You can also "bounce" tracks like a 1970s rock producer. If you're working on your own version of Queen's "Bohemian Rhapsody" with 20 separate harmony parts, you can consolidate them onto a single track, freeing up space on the other 19 tracks. 

Another app that’s extremely useful is Audiobus, which allows you to chain various apps together. You can begin with a freestanding synthesizer app, tweak the tone with a separate effects app, and ultimately add that synth track to a song in GarageBand or another DAW app.

There are quite a few other apps on the market that are similar to GarageBand. Here are a few to check out: FL Studio (Android and iOS), a mobile DAW that functions much like GarageBand; Loopy HD (iOS), a live looping app; Propellerhead Figure (iOS), a very simple music-creation tool; and Native Instruments iMaschine 2 (iOS), which has a 16-pad, drum-machine-like interface for creating beats and other sounds.

Add Live Instruments With Digital Interfaces and MIDI

Although the digital instruments on a smartphone are quite powerful, many musicians, including me, want to use traditional instruments.

A cheap, easy, and lo-fi way of doing this is with Apple's own Music Memos app, which allows you to record music using the phone's internal mic, then drop the resulting track into GarageBand. 

If you want higher quality audio, a step up is to add a digital audio interface (DAI), like Shure’s MVi (compatible with all iOS devices), an adapter that lets you plug an instrument or a microphone directly into your phone. 

An electric instrument, like a guitar or a keyboard, can be plugged straight into the DAI; acoustic instruments will need a mic. These can range from a rugged, stage-ready model like a Shure SM57 for $100 to exotic Neumann condenser mics that cost as much as a used car.

Digital audio interfaces also run the gamut in terms of prices, and they vary in their number of inputs, their flexibility, and their ability to power sophisticated condenser microphones. 

Sometimes it's not the sound of a traditional instrument, but the feel that a musician's after. That's why MIDI keyboards, controllers and other devices are also popular among home recordists. A device like the IK Multimedia iRig MIDI 2 allows you to hook up an actual MIDI keyboard to your phone. You can then translate the result into a track in GarageBand or another music app. 

Monitor Your Sessions With the Right Headphones

When you’re recording or creating music with your iPhone, you’ll want a good pair of headphones. If you think you might record vocals or acoustic instruments with a mic, you'll want to opt for a pair of headphones with a closed design, which will isolate the audio and keep it from being picked up by your microphone.
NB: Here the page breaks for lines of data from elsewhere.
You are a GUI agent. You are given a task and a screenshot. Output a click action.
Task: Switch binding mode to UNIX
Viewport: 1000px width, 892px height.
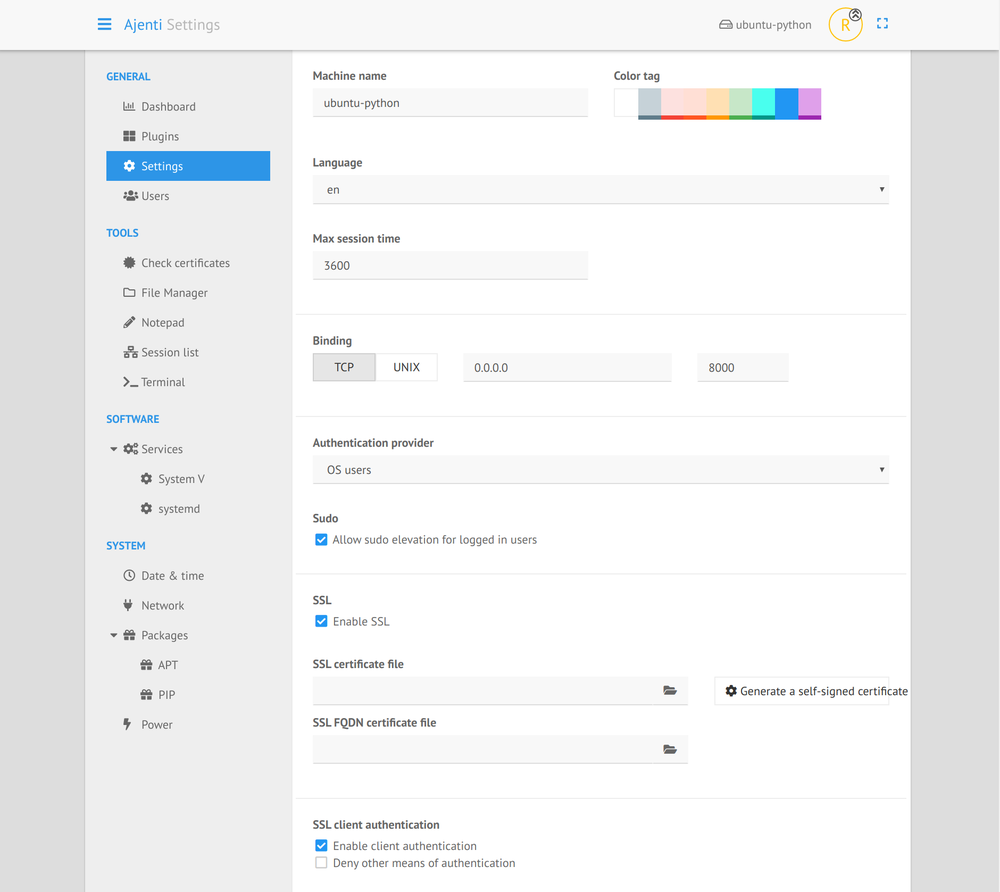406,367
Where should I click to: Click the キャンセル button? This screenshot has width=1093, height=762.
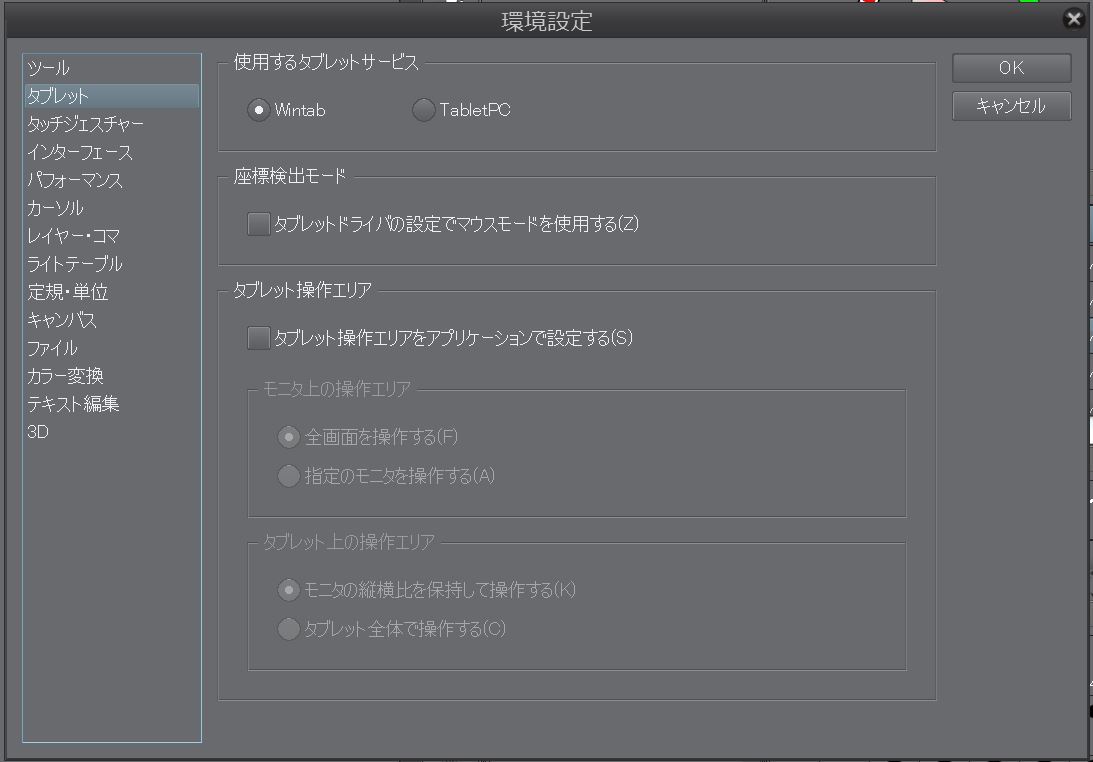click(x=1011, y=106)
(Remember, if you have a new Apple iPhone 7, you’ll either need wireless headphones, or a way to plug your wired headphones into the phone's lightning port.)

As you delve more deeply into music recording, you'll find all sorts of accessories—from microphone wind screens to acoustic room treatments—that can help improve your end product.

To shop for more specialized recording gear, you might venture outside the electronics store. Music superstores like Guitar Center or Sam Ash, and online outlets like Musician's Friend and Sweetwater Sound, offer a wider choice of sophisticated accessories, all designed to help you make your phone work even more like a portable version of The Record Plant.